Matilde Tescher, professionally known as Tilde Teldi, was an Italian theatre and silent film actress.

== Life and career ==
The daughter of a German opera singer, at a very young age Teldi became a pupil of Luigi Monti at the Accademia dei filodrammatici. She made her stage debut in 1895, and the following year was chosen by Eleonora Duse to be part of her company, with which she performed in France, Germany and Russia. Later she was part of the Compagnia del Teatro d'arte in Turin and of Luigi Rasi's company.

At the beginning of the 20th century Teldi married and retired to private life for over a decade; she returned to the stage in 1912 as prima donna in the companies of Ferruccio Garavaglia and later Ruggero Ruggeri.
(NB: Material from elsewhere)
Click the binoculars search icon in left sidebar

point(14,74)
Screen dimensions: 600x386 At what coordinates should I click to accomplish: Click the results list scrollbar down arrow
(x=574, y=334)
Beginning in 1914 she was also the main actress in a number of silent films.

== Filmography==

- Lulu, directed by Augusto Genina (1914)
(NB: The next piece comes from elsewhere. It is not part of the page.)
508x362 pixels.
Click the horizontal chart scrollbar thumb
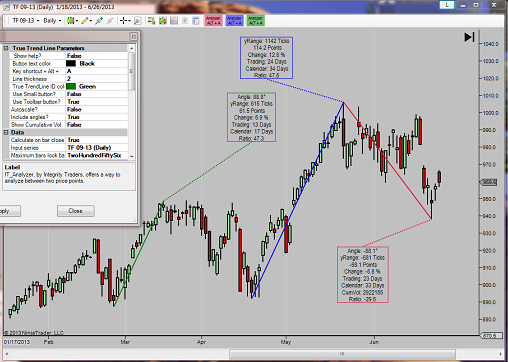tap(342, 354)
- L'istruttoria, directed by Enrico Guazzoni (1914)
- First Love, directed by Emilio Graziani-Walter (1916)
- Maman Colibrì, directed by Alfredo De Antoni (1918)
- L'odissea di San Giovanni, directed by Vasco Salvini (1919)
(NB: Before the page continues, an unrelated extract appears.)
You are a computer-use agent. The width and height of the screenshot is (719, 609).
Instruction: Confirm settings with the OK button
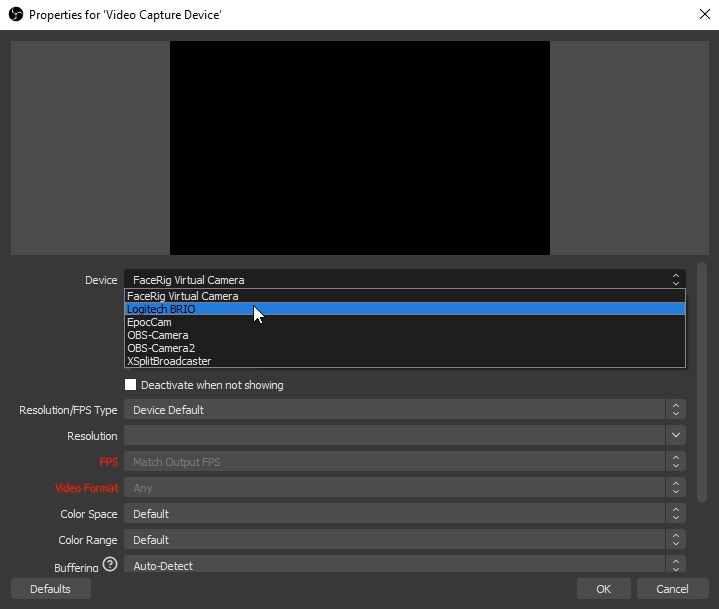603,589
- La fiera dei desideri, directed by Vasco Salvini (1919)
- La più bella donna del mondo, directed by Luigi Mele (1919)
- La vergine folle, directed by Gennaro Righelli (1920)
- Fumo, directed by Vasco Salvini (1920)
- La lettera chiusa, directed by Guglielmo Zorzi (1920)
- Resurrection, directed by Flavio Calzavara (1944)
- The Gates of Heaven, directed by Vittorio De Sica (1945)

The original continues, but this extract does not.